But I have to say that I think the 45 lines rule is not the best criterion.
Lots of scripts which are of the form "move these files around, run this
command on the files, mangle the output, send it to this command to summarize,
send to another command to pretty-print" can be long in line count, but are
really well-done in shell. Basically, operation sequencing, and/or line-by-
line file processing.

Shell makes it easy to ensure tempfiles are deleted, to catch signals, to
automatically check error status of each and every command.

As you note, sometimes shell is "contraindicated" (as they say in medicine).
Anything needing data structures, or abstraction beyond simple functions, is
not so good for shell.

------
sidman
I think the blogs comments regarding javascript are less true then that
regarding shell as javascript is becoming a core language no longer only
active in the web "glue language" domain.

In the web context within HTML it maybe but in terms of mobile development
using tools such as titanium/appcelerator or developing things in node.js,
this requires javascript not as just a glue language but as the core.

In terms of shell, yeh, I think it still applies cause to this day i havn't
seen anyone write a fully blown program completely in shell (thought that
could just be me).

What i noticed in all the places i have worked at, when the shell
script/program starts to get to large its usually slowly migrated to perl or
<insert persons fav scripting language here>.

------
crazydiamond
I've written stuff in shell over many years (I don't claim to be an expert,
just average) but its not always smooth esp when I upgrade or change OS's.
Most shell programs will make calls to other commands.
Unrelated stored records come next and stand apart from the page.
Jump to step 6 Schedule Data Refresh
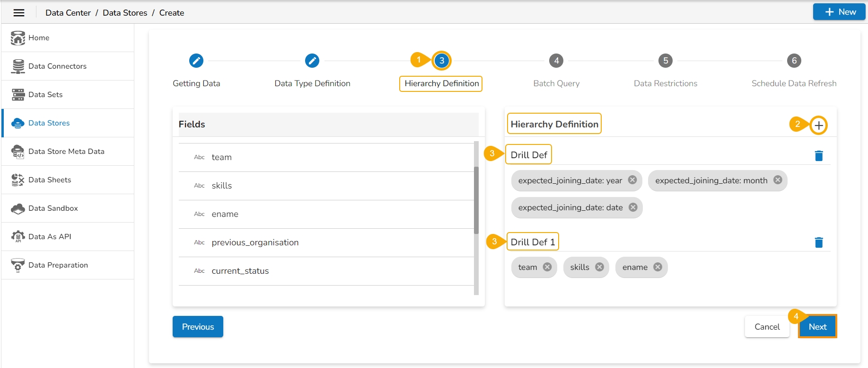This screenshot has width=868, height=368. (x=794, y=61)
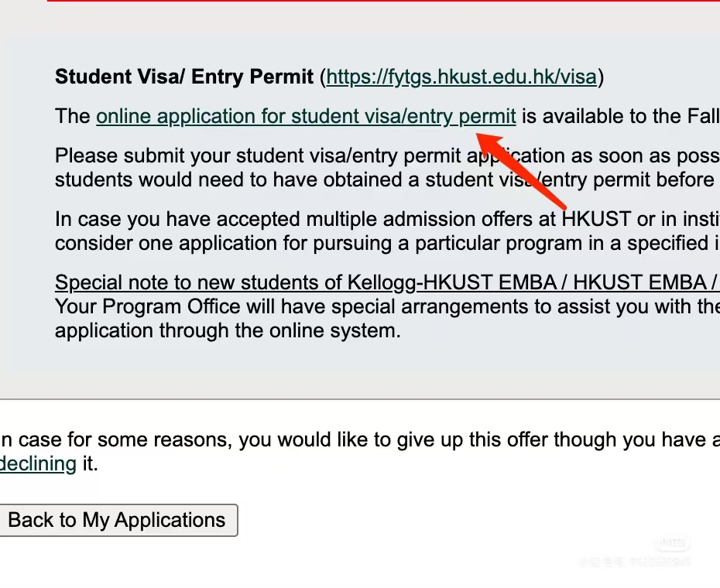Click the 'consider one application for pursuing' line
720x588 pixels.
click(x=387, y=243)
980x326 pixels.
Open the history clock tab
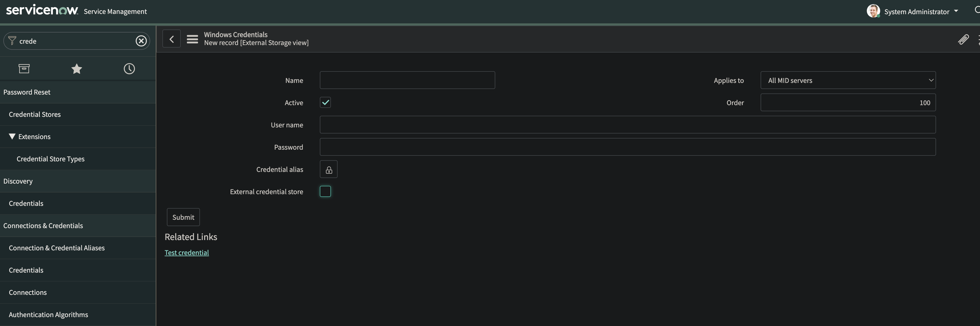tap(129, 68)
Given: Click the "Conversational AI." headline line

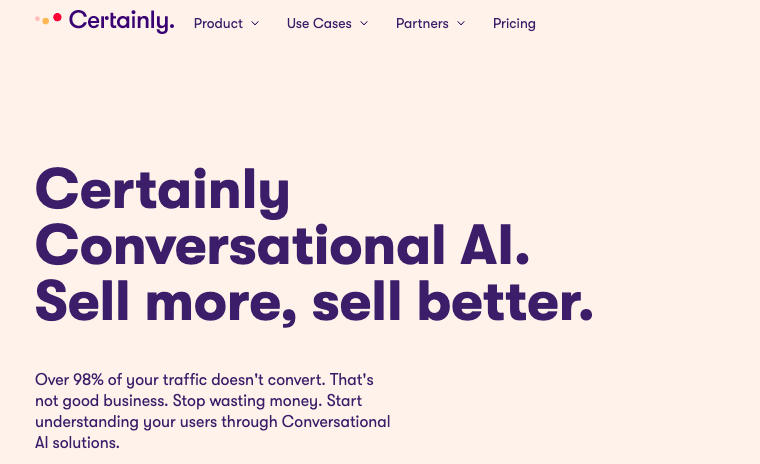Looking at the screenshot, I should click(x=282, y=245).
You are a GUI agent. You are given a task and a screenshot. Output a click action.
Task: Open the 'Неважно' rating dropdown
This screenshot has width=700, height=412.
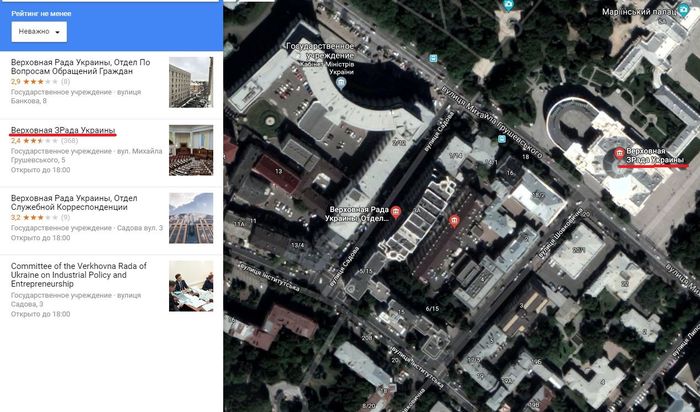tap(39, 32)
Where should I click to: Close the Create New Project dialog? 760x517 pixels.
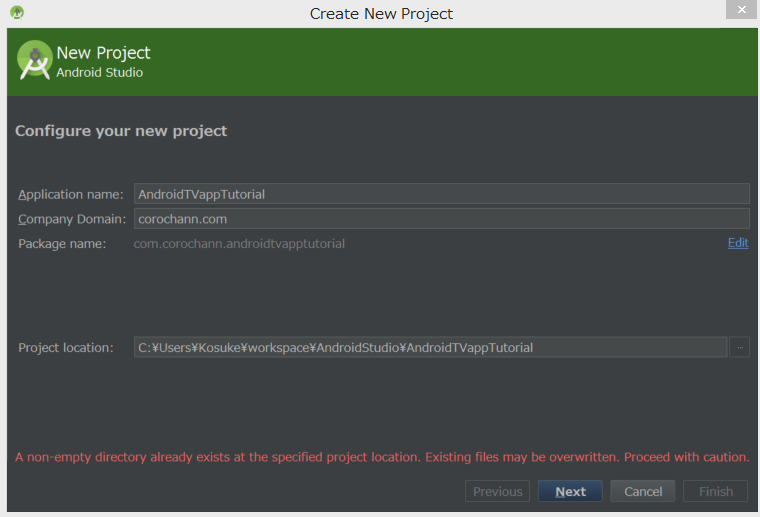click(742, 9)
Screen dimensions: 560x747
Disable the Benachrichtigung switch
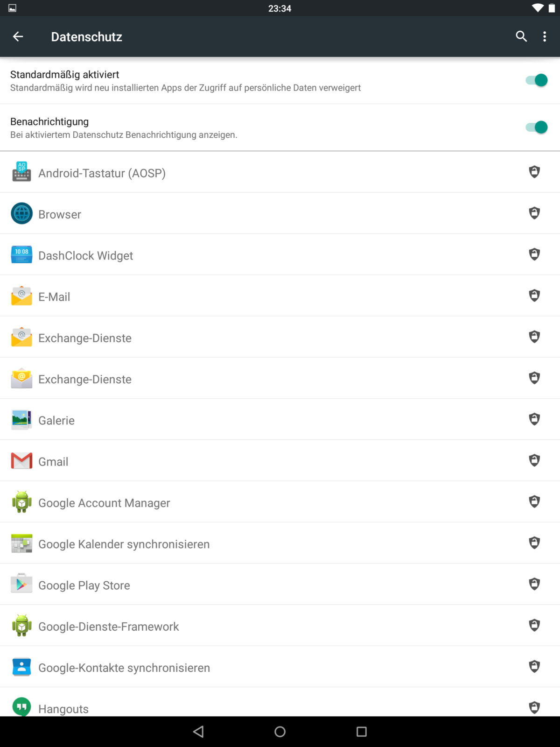[x=536, y=127]
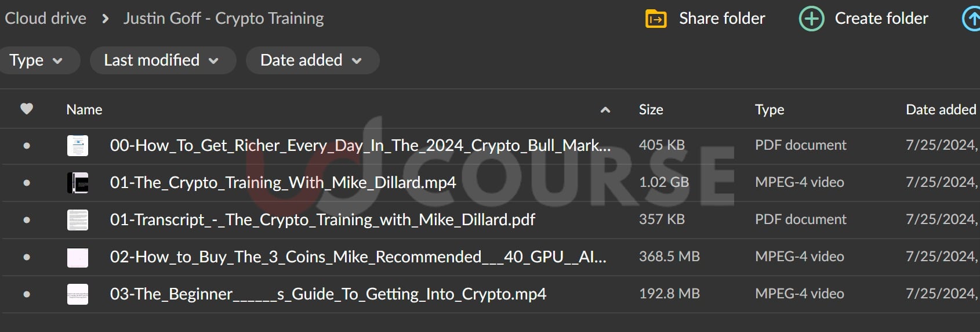Open the Date added filter dropdown
This screenshot has height=332, width=980.
click(311, 60)
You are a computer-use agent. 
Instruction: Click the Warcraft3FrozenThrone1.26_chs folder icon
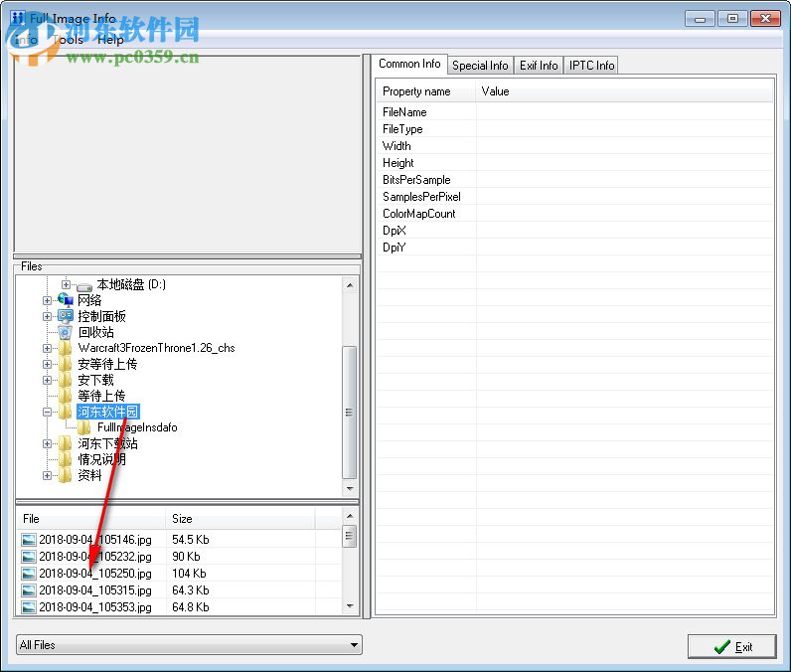(x=66, y=348)
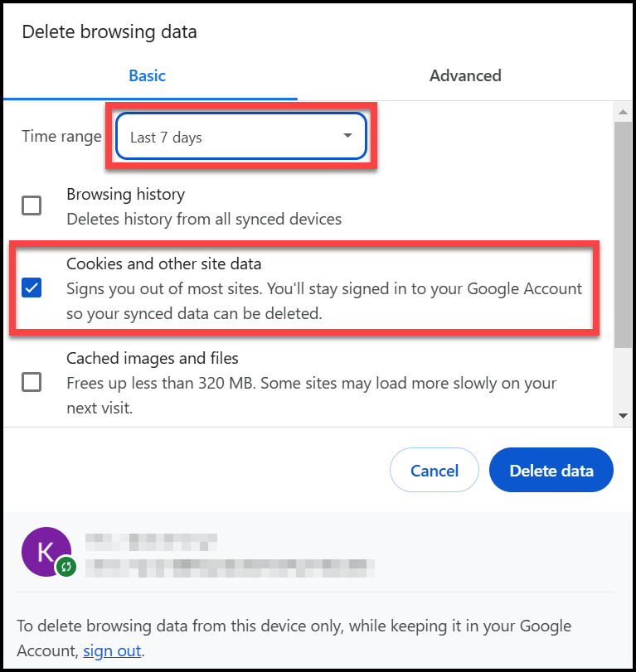636x672 pixels.
Task: Click the green sync badge on avatar
Action: click(66, 568)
These commands do not
have standard arguments across unixes. Take the OSX (BSD) date and linux's
date. On one machine I may have installed coreutils with default_names, on
another without.

Sometimes, this forces us to make quick trips into perl or awk (to get
yesterday or tomorrow). However, shell scripting has certainly made me more
__productive __over the years. For most of my initial programming life (90's),
I've generated boilerplate code using shell (often with awk).

------
eddardstark
"Node is just more accessible in JavaScript than if it were written in Ruby."

Why? I don't see anything special in JavaScript's syntax that makes it more
accessible. Node's asynchronous callback style would be a perfect fit for
Ruby's block syntax.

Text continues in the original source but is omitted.